Isabelle Huppert had risen to prominence in The Lacemaker (French: La Dentellière) (1977). One of her earlier roles had been in Liliane de Kermadec's Aloïse, a film written by Téchiné. The prior year she played the real-life criminal Violette Nozière in Claude Charbol's movie which won her the Cannes Film Festival Of Best Actress. Huppert and Adjani famously did not get along which made the production of The Brontë Sisters difficult.

Patrick Magee, a veteran Irish actor known for his work in two Stanley Kubrick's films, A Clockwork Orange and Barry Lyndon, took the role of the father. He spoke his lines in English and was dubbed into French.

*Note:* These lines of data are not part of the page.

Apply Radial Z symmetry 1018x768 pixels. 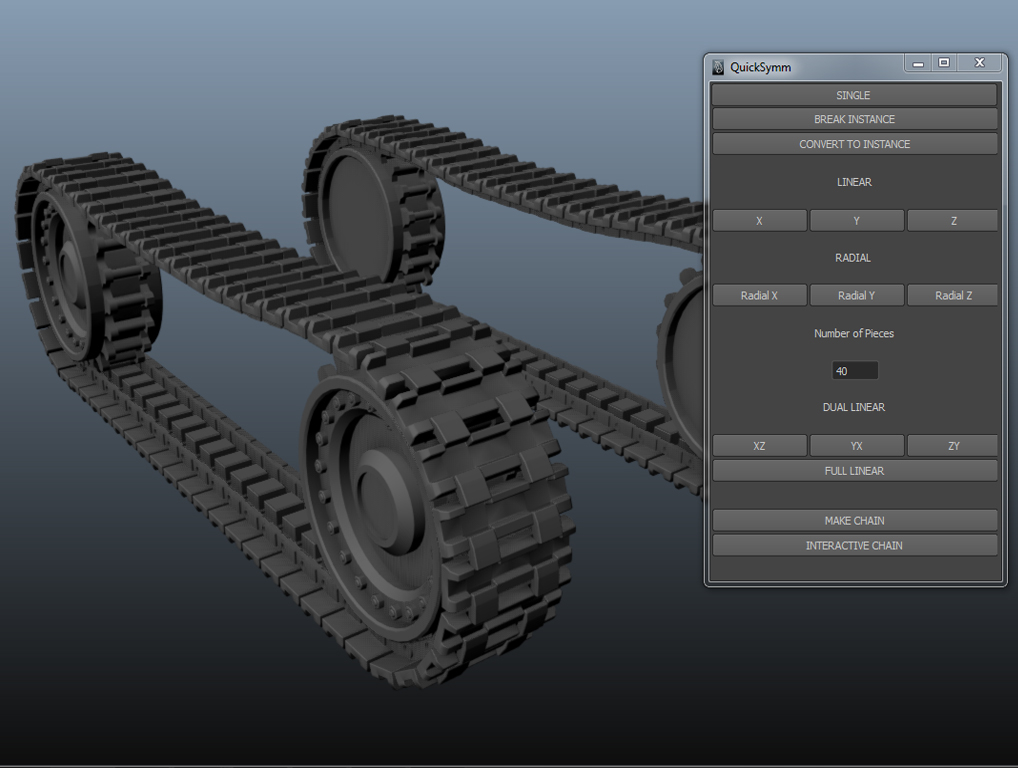click(951, 294)
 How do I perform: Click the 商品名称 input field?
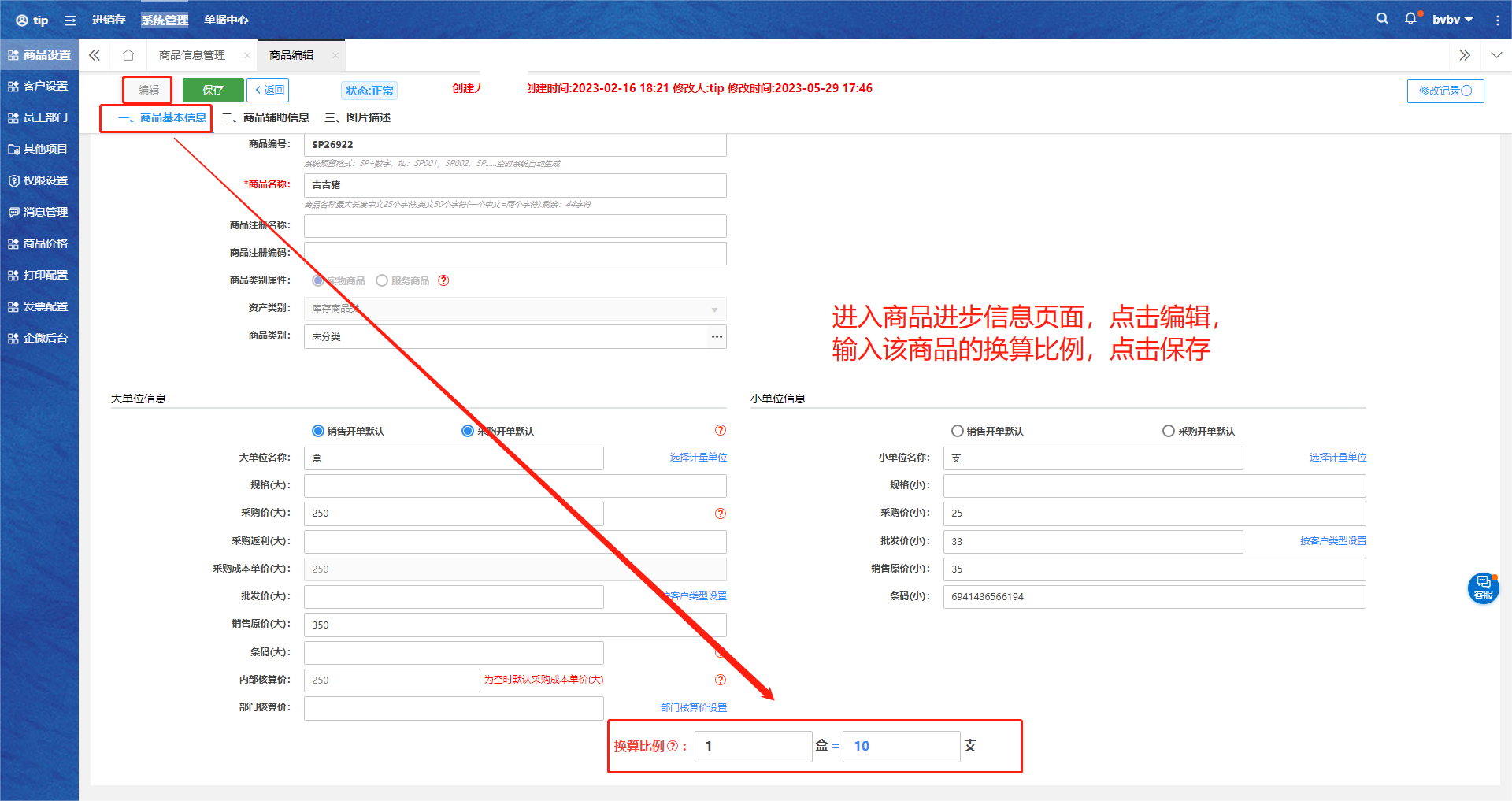(x=514, y=185)
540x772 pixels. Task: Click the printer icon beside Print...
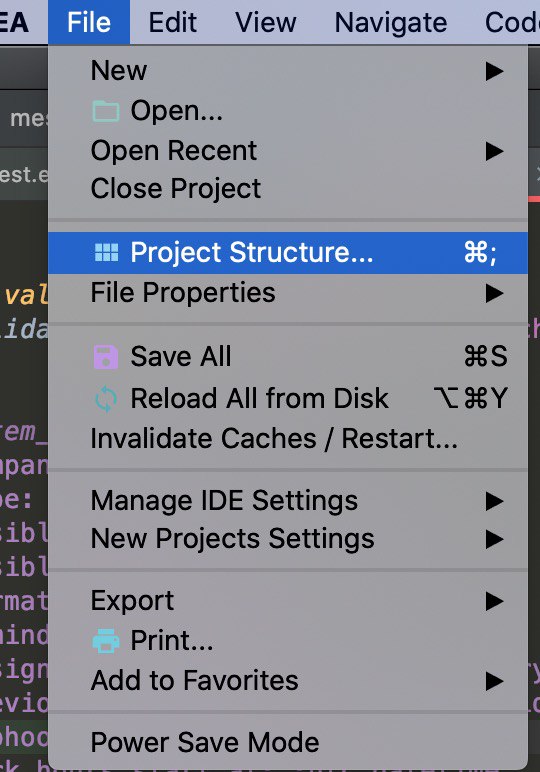point(106,641)
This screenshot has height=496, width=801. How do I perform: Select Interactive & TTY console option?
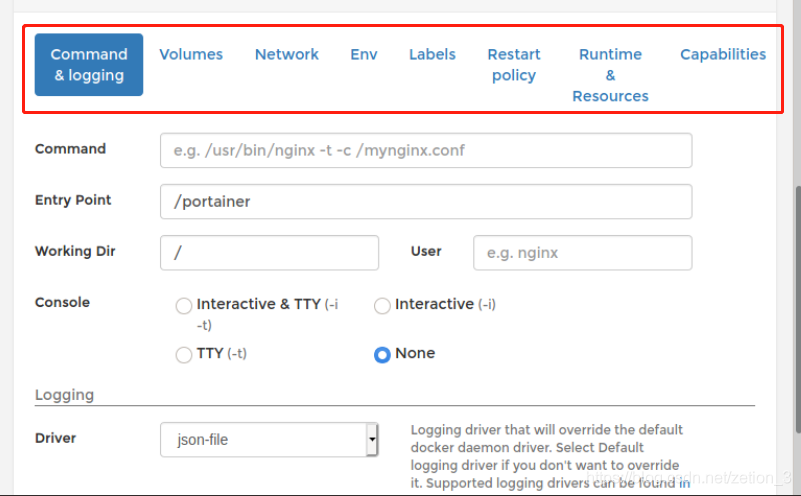[184, 306]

Filming took place in Yorkshire, England between 3 July and September 1978.

==Music==
The music for the film was arranged by Philippe Sarde, a brother of Alain Sarde, who had produced Téchiné's two previous films and was executive producer of The Brontë Sisters. Philippe Sarde had written original music for Souvenirs d’en France and Barocco, but in The Brontë Sisters he arranged adaptions of classical pieces on place of an original score. Gioachino Rossini overture to Tancredi and music from Robert Schumann, where among the compositions used following the mold of Stanley Kubrick reused of classical music in his films.

==Reception==
The film was ill-received at its premiere at the Cannes Film Festival in May 1979, where Francis Ford Coppola's Apocalypse Now eclipsed other films in competition. However, The Brontë Sisterss reputation has grown since then. Today it is seen as an accurate representation of the lonely and bleak lives of the Brontë siblings.

==Home media==
The Brontë Sisters was remastered and re-released as part of the Cohen Film Collection by the Cohen Media Group. It came out on DVD and Blu-ray on July 30, 2013.

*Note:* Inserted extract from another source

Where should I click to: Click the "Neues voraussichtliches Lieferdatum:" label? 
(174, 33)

Both editions include an audio commentary with film critic Wade Major and Brontë scholar Sue Lonoff de Cuevas. They also include Dominique Maillet's 2012 The Ghosts of Haworth, an hour-long documentary on the conception, making, and reception of the film through interviews with Téchiné, co-writer Pascal Bonitzer, Brontë-scholar Claire Bazin, costumier Christian Gasc, and actor Pascal Gregory. Two theatrical trailers, one for the original 1979 French release and one from the recent theatrical re-release complete the extra features.

Previously to 2013, the film had been released on DVD only in region 2. It was released in Spain in French with Spanish subtitles or dubbed in Spanish as the options offered, but it is currently out of print. The film was released on DVD in Sweden in 2009 as part of a box set of Brontë-related films.

Gaumont released a Region B Blu-ray in France on 9 May 2012.